そして数分後、曲の終了と共に演奏結果が表示される。得点欄を見れば、紗百合の方が一打分の精度で上回っていた。
「うー、あそこミスっちゃったのがなぁ……」
「はー楽しかった! お兄ちゃんもやる?」
「いや、俺はいいよ。時間もいい感じだしな」
そう言ってスマートフォンを取り出せば時刻は一一時三〇分。昼ご飯を食べるには少し早いかもしれないが、ゆっくり食べる分には丁度いいだろう。
同じ階にあるファミリーレストランに入れば、ボックス席に座る。メニュー表を見て注文を決めると、店員を呼ぶスイッチを押し注文を終えた。
ドリンクバーを楽しみながら談笑していたその時、新しく店内に入ってきた少女たちの一人が歩み寄ってくる。
「やっほー紗百合、終業式ぶり!」
通りの良い声に三人が振り向けば、そこに居たのは夏仕様のセーラー服を身に着けた少女。透き通った黄色の瞳と短髪が特徴で、明るい表情も相まって活発な印象を受ける。
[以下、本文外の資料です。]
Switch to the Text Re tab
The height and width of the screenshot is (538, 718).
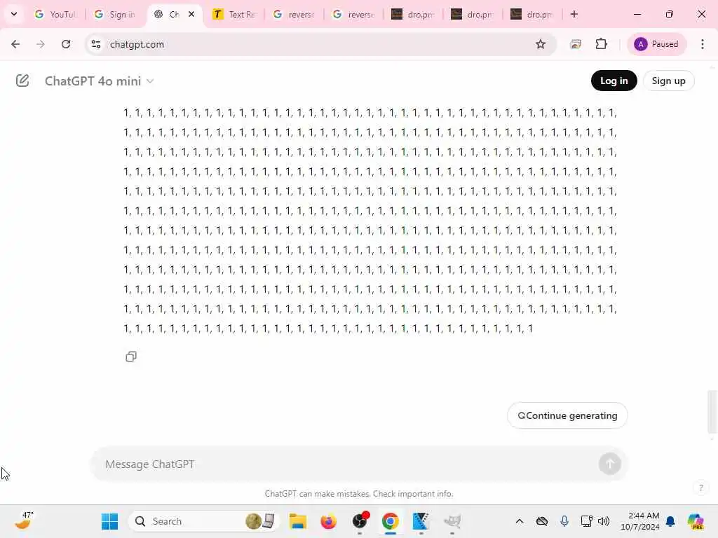click(234, 15)
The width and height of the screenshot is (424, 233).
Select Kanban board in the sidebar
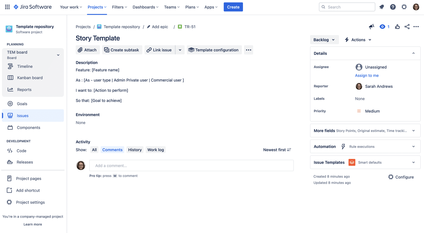30,78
薬師院結衣。紗百合にとっては同級生であり、恋と桐花にとっては中学校での後輩に当たる少女だ。
「あ、結衣! もしかして部活終わり?」
「そそ、麗華たちと一緒にね。そっちは誰と……って、恋先輩に桐花先輩!?」
「おっす久しぶりー! 結衣ちゃん身長伸びたね!」
軽く手を上げて挨拶する桐花。その表情は柔らかく、久しぶりに見た後輩の成長に感慨深いものを感じているようだった。
予想外だったのか戸惑いを見せる千花。瞳を右往左往させたり、髪の先を弄る仕草にもそれは見て取れた。
「えっと、桐花先輩のことは聞いてんですけど……恋先輩って、確か都会の学校に行ったんじゃ?」
「おう。折角の夏休みだからこっちに帰ってきたんだ。バドミントンは上手くいってるか?」
「は、はいっ! 実は今度の全国大会、麗華とペアで出るんです」
それを聞いた恋は目を見張った。
結衣が言う“麗華”とは、彼女の同級生である弥勒麗華のこと。容姿端麗、文武両道、威風堂々たる姿はまさしく麗しく咲く花の如し。紗百合とは学年主席を争う仲の少女だ。
一年の頃からダブルスを組んで大会に出ていたことは知っていたが、まさか全国の舞台に立つことになるとは思ってもみなかった。
「それホントか! 優勝できるように頑張ってな」
「あ、ありがとうございますっ! 頑張ります!」
そう言って同じ部活の友達の元に戻っていく結衣。その後ろ姿を見送れば、丁度注文した料理がテーブルの上に並んだ。
「それにしても、結衣たちが全国大会か……なんか感慨深いな」
「なにそれ。お兄ちゃんってば結衣ちゃんのお父さんか何か?」
「違うよ。ただ、後輩が頑張ってるところ見ると、こう、来るものがあるだろ?」
「まぁそれは分かる。同級生としては誇りだよ」
結衣は明るい性格故に友達が多いが、その中でも紗百合とは深い友好を育んでいた。テスト前の勉強会やお泊り会など家に訪れることもままあり、話す機会もあった。
クラスの様子だけでなく、バドミントンの話もしてくれた。県大会で負けた時に酷く落ち込んでいたのが鮮明に思い出せる。
そんな彼女が県大会を勝ち進み、遂に全国大会に出場するのだ。恋ですら感慨深く感じるのだから、その努力を垣間見る機会も多いであろう紗百合にとっては相応に大きいだろう。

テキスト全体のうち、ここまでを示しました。